> Seitenauszug:
==============================

Tja. Und dann war es da. Corona.
Kontaktbeschränkungen, Lockdowns und allem voran ganz neue Abstimmungsbereiche, um die man sich bei der Organisation von Müllsammelaktionen kümmern und Zuständigkeiten, die geklärt werden mussten. Im Nachhinein bin ich ziemlich stolz auf mich und unser Team, dass wir es in Anbetracht der organisatorischen Hürden am Ende doch geschafft haben zwischen Lockdowns und Lockerungen acht von zehn Clean-Ups im Jahr 2020 umzusetzen. Zwei weitere folgten im Sommer 2021.
Auch wenn der Start unserer Müllsammelaktionen etwas holprig war, so erwiesen sie sich als wichtiger denn je. Besonders unser erstes Clean-Up in Köln machte uns klar, dass Corona nicht nur Spuren in unserem Sozialleben sondern auch in der Umwelt hinterließ. Masken, Einweghandschuhe, leere Desinfektionsfläschchen lagen gedankenlos verstreut herum. Dabei las man zu der Zeit noch überall, wie "Corona-Müll" eigentlich zu behandeln wäre – als Sondermüll mit Infektionsrisiko.

==============================

> Erfasste Daten:
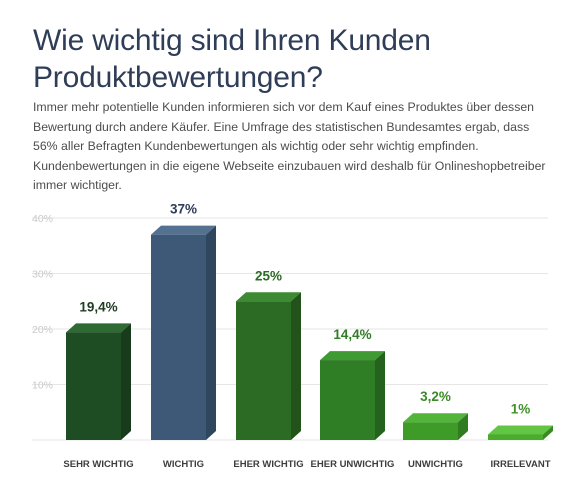  What do you see at coordinates (436, 464) in the screenshot?
I see `category-label: UNWICHTIG` at bounding box center [436, 464].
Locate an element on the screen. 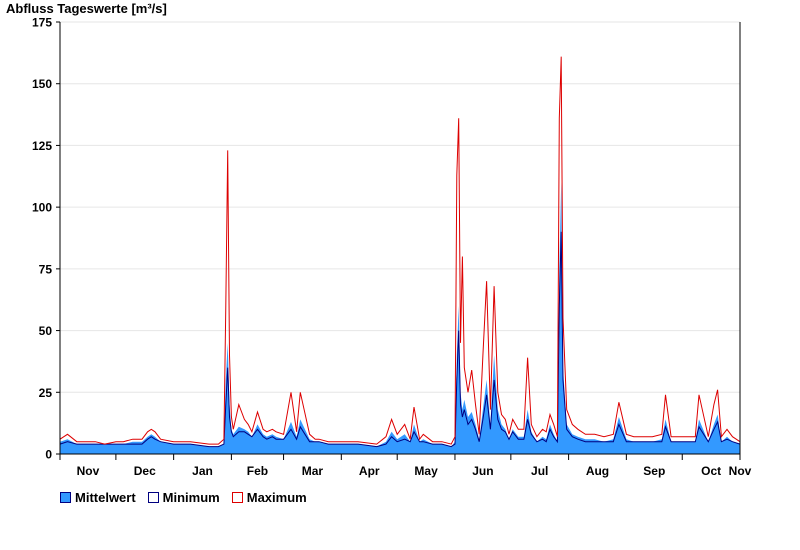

==============================

> Aufgaben zur Übung:
a - Warum erwiesen sich die Müllsammelaktionen laut dem Seitenauszug über die Clean-Ups in der Corona-Zeit als „wichtiger denn je“? Antworten Sie in ein bis drei Sätzen.
b - Setzen Sie den Seitenauszug über die Clean-Ups in der Corona-Zeit nach seinem letzten Satz fort.

> Lösungen zur Übung:
a - Beim ersten Clean-Up in Köln wurde dem Team klar, dass Corona auch in der Umwelt Spuren hinterlassen hatte. Masken, Einweghandschuhe und leere Desinfektionsfläschchen lagen gedankenlos verstreut herum, obwohl solcher „Corona-Müll“ eigentlich als Sondermüll mit Infektionsrisiko zu behandeln war.

b -
Das Gewicht der Masken von Köln wogen wir in Wiesbaden bei unserem zweiten Clean-Up wahrscheinlich mit Zigarettenkippen auf. Ein 7 Kilogramm schwerer Sack voller Kippen kam nach drei Stunden Sammeln entlang des Rheinufers unterhalb des Biebricher Schlosses zusammen. Bei all der Freude, während der Lockdowns zumindest Spazieren gehen zu dürfen, vergaßen viele Menschen wohl, ihren Müll bei sich zu behalten... dabei verseucht eine einzige Kippe rund 40 Liter Grundwasser.
Wo einmal Müll liegt, folgt immer mehr ...
Und wie sich bei unserem Clean-Up in Frankfurt am Main zeigte: wo einmal Müll liegt, folgt immer mehr. Am Mainufer hatten wir eine Stelle auserwählt, die regelmäßig als eine Art illegaler Wertstoffhof missbraucht wird. Von abgeschlagenen Keramikwaschbecken, einem kleinen Kühlschrank, leeren Farbeimern, Schläuche, Eisenstangen und ausgerissene Straßenschilder, Bauschutt, kistenweise entsorgte Flyer und unzähligen Kronkorken, Flaschen und Zigarettenkippen war fast alles dabei, was man sich so vorstellen konnte. Nach drei Stunden war jedoch alles verpackt, gestapelt und zur Abholung durch die Entsorgungsbetriebe bereit.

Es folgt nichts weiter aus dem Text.